From Table 3, we can see the AKN-Random-SMOTE algorithm proposed in this paper has higher G-mean values and F-measure values than other methods for the 10 data sets. For the comparison purpose, the F-measure average values and the G-mean average values for the data sets were further given in Figures 8 and 9 in the form of polyline graphs.

Finally, we used the statistical tools, ROC curve (Receiver Operating Characteristic Curve) and AUC value (Area under ROC Curve), to evaluate the performance of the classification methods for the imbalanced data sets. ROC curve calculates a series of sensitivity and specificity by setting a number of different critical values for the continuous variables and then takes the sensitivity as the ordinate and the specificity as the abscissa to draw a curve. The closer the ROC curve is to the upper-left coordinate point (0, 1), i.e., the larger the value of the AUC is, and the higher the classification accuracy of the classifier will be. In general, the value of AUC is between 0.5 and 1. When AUC>0.5, the closer the value of AUC is to 1, the better the classification accuracy is. We generally believe that (1) when 0.5<AUC<0.7, the classification accuracy is low; (2) when 0.7<AUC<0.9, the classifier has a certain accuracy; (3) when AUC> 0.9, the classification accuracy is higher.

Because ROC curve has a good advantage that it does not change greatly with the change of the positive and the negative samples’ distribution, ROC curve and AUC value are often used to evaluate the classification effect for the imbalanced data.

Using the data sets, Banana, Haberman, Pima, and Led as examples, we have plotted the ROC curves for the four different data processing methods (see Figures 1013) and calculated the AUC values (see Table 4) of the ROC curves. It can be seen from the ROC curves and AUC values that the AKN-Random-SMOTE algorithm proposed in this paper has better classification effect than other algorithms.

6. Conclusion

In this paper, an improved oversampling algorithm based on the samples’ selection strategy is proposed. The support vectors are extracted and treated as the parent samples for oversampling to realize the balance of the data sets. Finally, the imbalanced data sets are classified with SVM classification algorithm. The experiments compare the classification effects via the different processing methods for the 10 imbalanced data sets including the classification approach without data processing and the classification approaches with data processing by SMOTE, Random-SMOTE, and AKN-Random-SMOTE. We select F-measure value, G-mean value, ROC curve, and AUC value as the evaluation indexes. The experimental results show that the AKN-Random-SMOTE algorithm has good performance for the imbalanced data classification.
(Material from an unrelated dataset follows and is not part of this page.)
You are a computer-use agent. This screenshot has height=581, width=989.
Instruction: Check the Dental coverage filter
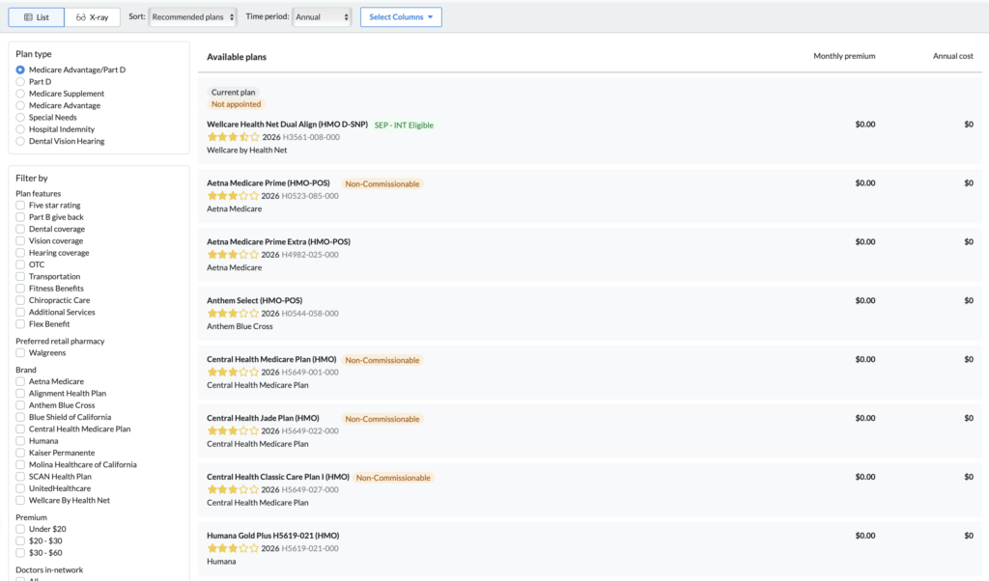tap(21, 229)
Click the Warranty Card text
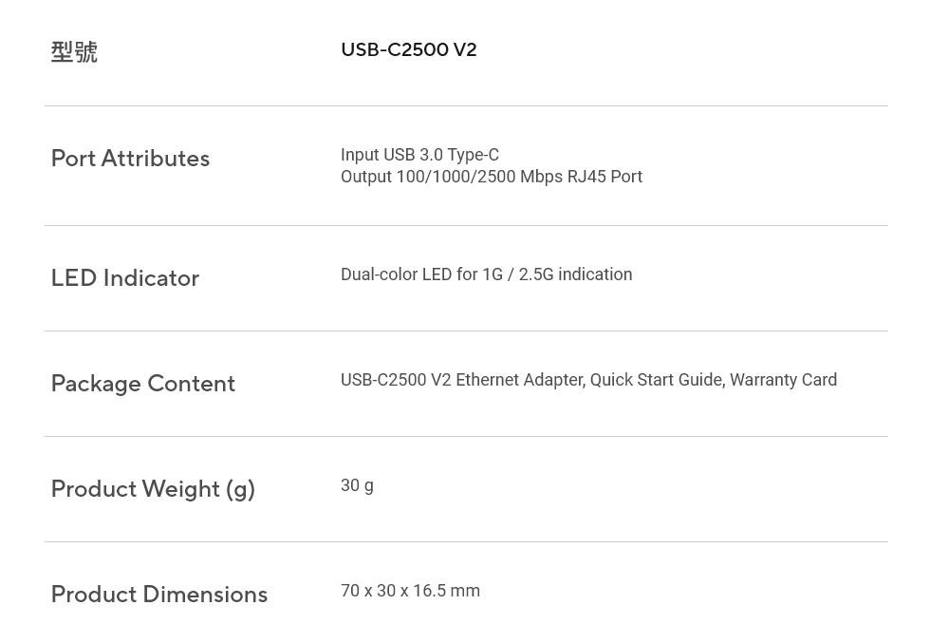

In view of the problems exiting in the experiments, two issues can be considered to be resolved in the future work. Firstly, for the K-means clustering algorithm and the alien k-neighbors algorithm, the choices of parameters have a great impact on the experimental results. Therefore, a reasonable algorithm can be considered to optimize the parameters so that the algorithm has a stable and optimal classification effect. Secondly, the improved oversampling method can be combined with the novel or improved classification algorithm as a comprehensive solution for both the data-level and algorithm-level for further research.

Data Availability

The imbalanced data sets data used to support the findings of this study have been deposited in UCI data set and KEEL data set and they are available openly (the URL of the UCI data set is http://archive.ics.uci.edu/ml/datasets.php and the URL of the KEEL data set is https://sci2s.ugr.es/keel/dataset.php).

Conflicts of Interest

The authors declare that they have no conflicts of interest.

Acknowledgments

This work is supported by the National Natural Science Foundation of China 71702039.